A line below contains "336x596 pixels.", and a later one contains "Task: Click the orange". Repeat both, with every line between them, exactly.
START Records supplied
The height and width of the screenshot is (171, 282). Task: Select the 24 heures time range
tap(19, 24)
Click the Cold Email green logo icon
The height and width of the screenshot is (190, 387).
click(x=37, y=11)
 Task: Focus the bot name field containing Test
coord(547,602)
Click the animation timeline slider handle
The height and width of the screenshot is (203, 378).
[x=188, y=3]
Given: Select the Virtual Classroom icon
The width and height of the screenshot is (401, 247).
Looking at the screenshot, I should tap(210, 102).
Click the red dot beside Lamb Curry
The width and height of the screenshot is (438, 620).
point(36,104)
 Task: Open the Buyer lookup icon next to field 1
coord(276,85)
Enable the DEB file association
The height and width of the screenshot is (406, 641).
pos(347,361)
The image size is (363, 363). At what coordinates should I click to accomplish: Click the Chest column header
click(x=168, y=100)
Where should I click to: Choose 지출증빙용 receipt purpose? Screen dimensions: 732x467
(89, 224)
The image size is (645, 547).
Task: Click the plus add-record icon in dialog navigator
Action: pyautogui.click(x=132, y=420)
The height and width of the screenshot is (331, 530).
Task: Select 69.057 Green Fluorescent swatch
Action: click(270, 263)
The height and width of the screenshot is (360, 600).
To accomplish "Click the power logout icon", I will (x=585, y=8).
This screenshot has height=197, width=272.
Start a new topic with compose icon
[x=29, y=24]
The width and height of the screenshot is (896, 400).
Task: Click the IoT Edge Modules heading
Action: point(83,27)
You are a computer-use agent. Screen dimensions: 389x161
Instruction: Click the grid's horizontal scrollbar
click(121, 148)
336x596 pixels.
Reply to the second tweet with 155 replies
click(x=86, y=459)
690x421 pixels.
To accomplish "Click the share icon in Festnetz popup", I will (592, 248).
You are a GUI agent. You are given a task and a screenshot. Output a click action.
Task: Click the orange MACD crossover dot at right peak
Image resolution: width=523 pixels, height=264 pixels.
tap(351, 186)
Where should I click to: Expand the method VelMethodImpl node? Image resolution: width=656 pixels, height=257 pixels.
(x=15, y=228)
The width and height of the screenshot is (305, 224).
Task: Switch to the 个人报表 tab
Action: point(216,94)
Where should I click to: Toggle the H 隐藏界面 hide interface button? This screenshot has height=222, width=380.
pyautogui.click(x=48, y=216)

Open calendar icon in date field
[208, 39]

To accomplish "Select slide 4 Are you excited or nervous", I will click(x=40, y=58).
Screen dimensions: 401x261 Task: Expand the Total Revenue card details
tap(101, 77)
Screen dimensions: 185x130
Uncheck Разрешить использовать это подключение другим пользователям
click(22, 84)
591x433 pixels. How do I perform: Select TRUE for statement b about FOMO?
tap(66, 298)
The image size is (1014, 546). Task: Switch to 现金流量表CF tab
END Records supplied
Problem solution —
336x596 pixels.
Reply to the second tweet with 155 replies
click(x=86, y=459)
690x421 pixels.
To accomplish "Click the share icon in Festnetz popup", I will (592, 248).
You are a GUI agent. You are given a task and a screenshot. Output a click action.
Task: Click the orange MACD crossover dot at right peak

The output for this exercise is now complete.